Je m’attendais à rien concernant ce film ; récupérant les thèmes évidents du film que j’ai trouvé décevant “Simone, le voyage du siècle” ; j’étais un peu sceptique. Et pourtant j’ai sincèrement trouvé le film bien malgré quelques failles. Le scénario est très honnête et la mise en scène est brutale mais il n’en reste pas moins long avec des moments de creux contingents.
Il est vrai que le scénario est touchant du début jusqu’à la fin mais il est aussi vrai que le rythme est extrêmement lent, ce qui pourrait devenir ennuyeux à la longue. Malgré tout, le récit reste très intéressant mais je trouve tout de même que les 20 dernières minutes ne sont pas nécessaires et servent juste à rajouter une couche didactique à leur propos. Effectivement, le film est globalement didactique mais n’en fait pas trop, c’est-à-dire que j’ai pas eu l’impression que l’on m’enfonçait des idéaux (nobles et évidentes) à coup de marteau dans le crâne. D’autant plus que les dialogues sont très naturels (excepté la dernière séquence qui paraît trop écrite), et les protagonistes ont vraiment de belles évolutions. L’histoire nous fait une énorme mosaïque des cas de figures d’avortement dont les femmes ont fait face.

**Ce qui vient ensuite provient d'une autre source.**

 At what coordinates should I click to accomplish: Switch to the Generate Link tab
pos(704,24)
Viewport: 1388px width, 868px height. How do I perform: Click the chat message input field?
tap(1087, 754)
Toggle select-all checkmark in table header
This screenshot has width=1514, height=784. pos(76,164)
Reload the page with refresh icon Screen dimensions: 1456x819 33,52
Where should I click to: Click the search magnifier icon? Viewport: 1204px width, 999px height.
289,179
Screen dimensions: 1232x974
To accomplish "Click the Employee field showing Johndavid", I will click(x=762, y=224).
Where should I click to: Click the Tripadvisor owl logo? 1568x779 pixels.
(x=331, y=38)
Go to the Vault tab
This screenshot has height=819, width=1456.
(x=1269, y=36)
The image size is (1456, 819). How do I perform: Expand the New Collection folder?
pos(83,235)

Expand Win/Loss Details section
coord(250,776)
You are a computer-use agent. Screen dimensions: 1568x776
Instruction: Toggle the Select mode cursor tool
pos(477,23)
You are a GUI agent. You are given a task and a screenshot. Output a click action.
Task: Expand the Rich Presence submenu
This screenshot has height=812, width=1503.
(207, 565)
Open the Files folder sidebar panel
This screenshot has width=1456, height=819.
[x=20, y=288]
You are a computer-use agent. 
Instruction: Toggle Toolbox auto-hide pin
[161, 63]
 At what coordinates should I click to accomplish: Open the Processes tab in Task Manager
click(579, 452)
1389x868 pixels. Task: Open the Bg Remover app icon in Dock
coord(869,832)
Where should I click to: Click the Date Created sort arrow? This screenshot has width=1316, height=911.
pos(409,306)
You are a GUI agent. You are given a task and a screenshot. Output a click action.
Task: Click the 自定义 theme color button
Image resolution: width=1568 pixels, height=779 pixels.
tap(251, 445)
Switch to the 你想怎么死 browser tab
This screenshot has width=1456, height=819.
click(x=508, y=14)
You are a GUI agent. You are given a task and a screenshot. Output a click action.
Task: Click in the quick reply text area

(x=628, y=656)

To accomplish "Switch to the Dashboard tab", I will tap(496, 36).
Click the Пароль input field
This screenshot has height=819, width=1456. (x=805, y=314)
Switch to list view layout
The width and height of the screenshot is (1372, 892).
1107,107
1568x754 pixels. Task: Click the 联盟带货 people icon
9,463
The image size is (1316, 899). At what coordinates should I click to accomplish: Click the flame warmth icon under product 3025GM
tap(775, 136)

La mise en scène ne préfère pas faire de belles images, simplement pour faire de belles images ; elle presque brute ; je trouve qu’elle manque de poésie et c’est en ça qu’elle est ennuyante, elle n’est pas assez stimulante. Mais au moins la moindre ambition visuelle est forte et se mémorise bien. Du point de vue de la musique, il n’y a pas grand chose ; voire rien du tout ; la musique apparaît très peu de fois, mais elle est très chouette mais je la trouve trop peu marquante. Mais en soi, la réalisation est vraiment qualitative et montre énormément de symbolisme dans ses plans ; et la photographie est concrètement très belle. Elle manque juste de développement de décors et de présence musicale.
C’est sans grande surprise que je compte recommander ce film qui propose une anthologie de situation lié à l’avortement avant la loi Veil. Le scénario est bon et la réalisation n’en est pas moins, simplement il y a quelques longueurs surtout vers la fin. Mais globalement, rien de dérangeant.